Explorations Journal – The Vanguard of Media Studies


The short-lived but influential magazine overseen by Edmund Carpenter & Marshall McLuhan.

By Kevin Plummer

In the 1950s, anthropologist Edmund Carpenter, English professor Marshall McLuhan, and others were at the centre of an innovative working group at the University of Toronto investigating modes and media of communication from a variety of academic perspectives. The establishment of the journal Explorations: Studies in Culture and Communication in 1953 provided an outlet for their discussions and emerging ideas. The Globe and Mail‘s literary critic, William Arthur Deacon, proclaimed that the intellectual magazine’s cultural importance marked “a coming-of-age in Canada.”

Its content was an eclectic mix of treatises, poems, excerpts from popular magazines, and clippings of advertisements, with subjects ranging from indigenous cultures or musical instruments in Africa to experiments conducted in television studios. The magazine was both intellectually exhilarating for its cutting-edge ideas, and ploddingly dull for the opacity of certain articles.
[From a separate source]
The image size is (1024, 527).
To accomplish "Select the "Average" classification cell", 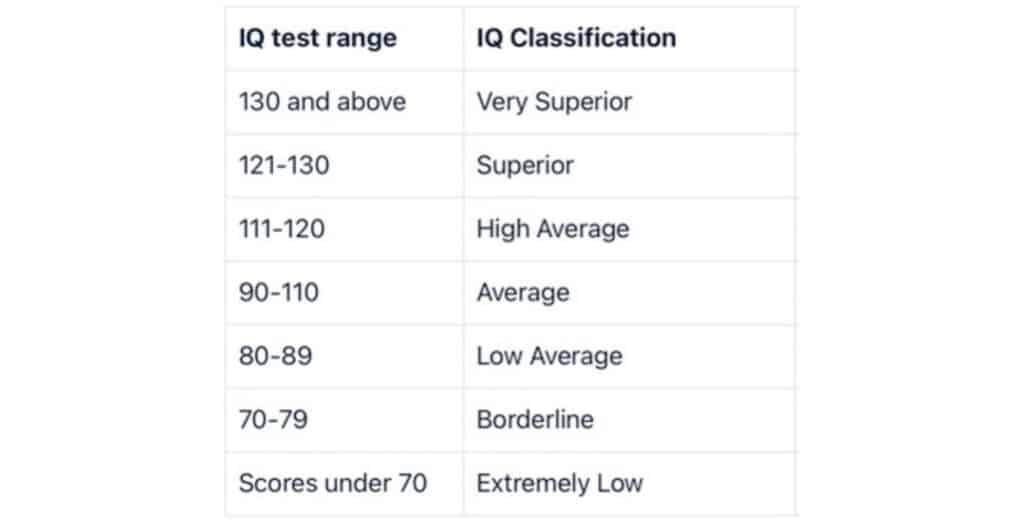I will click(523, 292).
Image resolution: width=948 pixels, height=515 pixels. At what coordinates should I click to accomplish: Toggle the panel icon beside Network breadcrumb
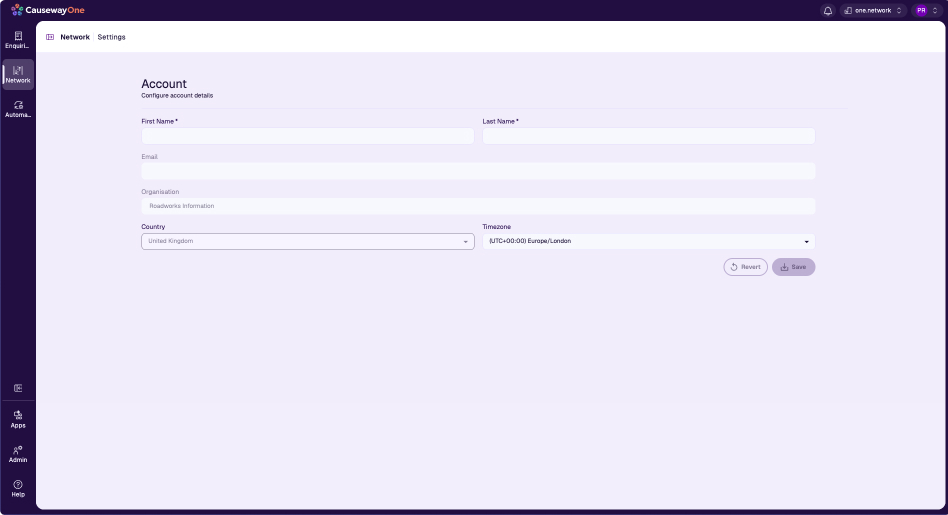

In his biography of McLuhan, Coupland characterized the magazine as a “glorious stew of diamonds and rhinestones and Fabergé eggs and merde.” And, along with the Ford Foundation-funded Seminar on Culture and Communication, Explorations was instrumental in laying the foundation of modern media studies.

The journal’s original nine issues, published in limited numbers between 1953 and 1959, were considered collector’s items almost immediately upon their publication and now fetch more than $100 each— [actually, the availability & prices there now are quite reasonable] if you can find them.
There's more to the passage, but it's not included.